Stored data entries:
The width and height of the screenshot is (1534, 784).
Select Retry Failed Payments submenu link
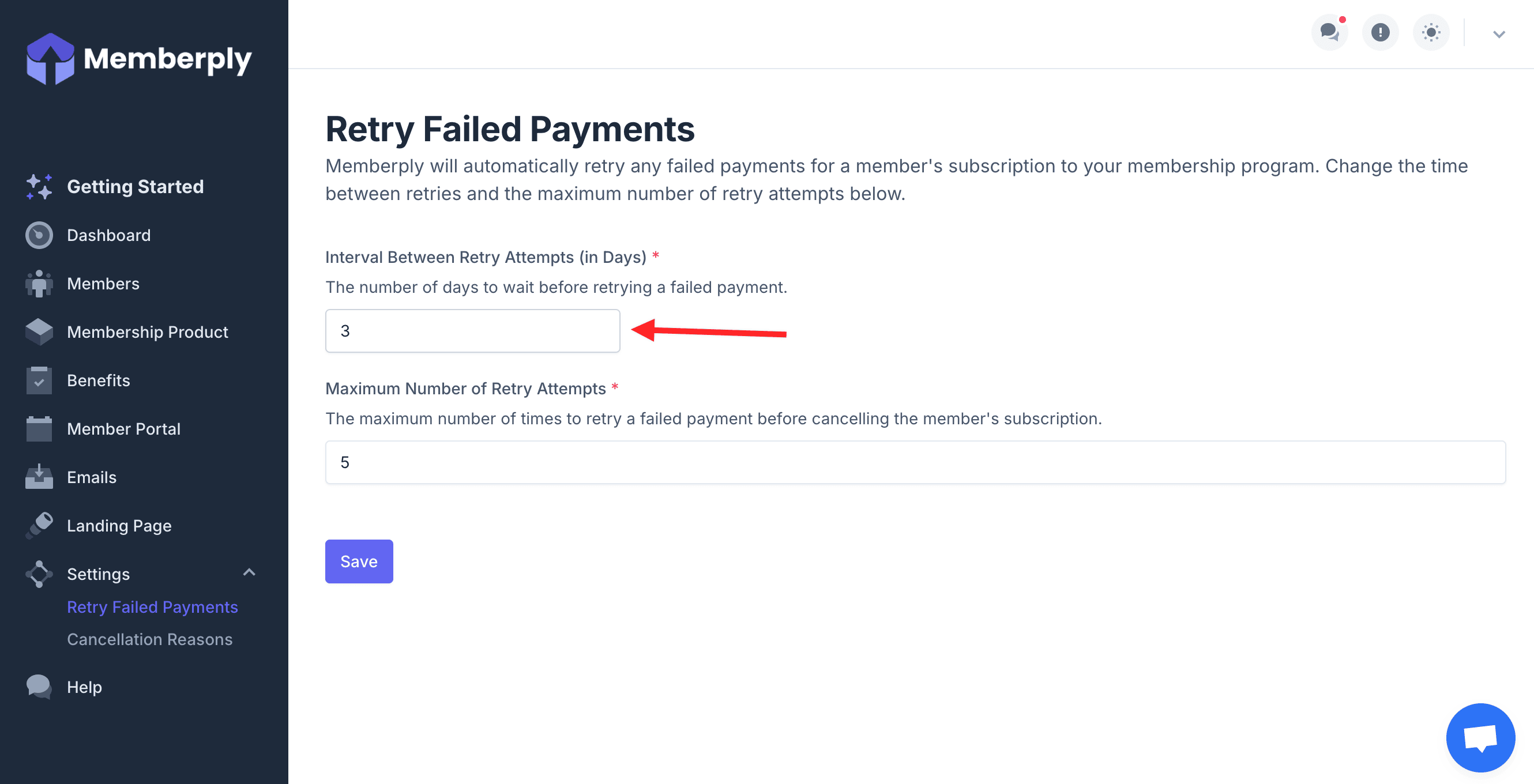(152, 607)
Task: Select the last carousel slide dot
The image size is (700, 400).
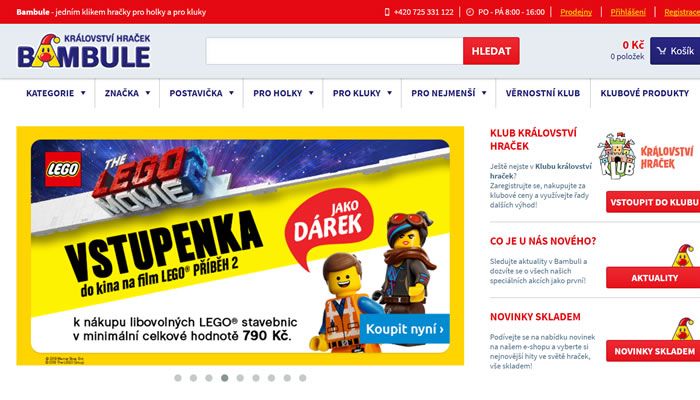Action: click(x=303, y=378)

[BRIEF] Please transcribe exactly the lines from the one containing "Task: Select the last carousel slide dot" through the last line of the records above, both included, and leave out every picture.

[EXPECTED ANSWER]
Task: Select the last carousel slide dot
The image size is (700, 400).
Action: click(x=303, y=378)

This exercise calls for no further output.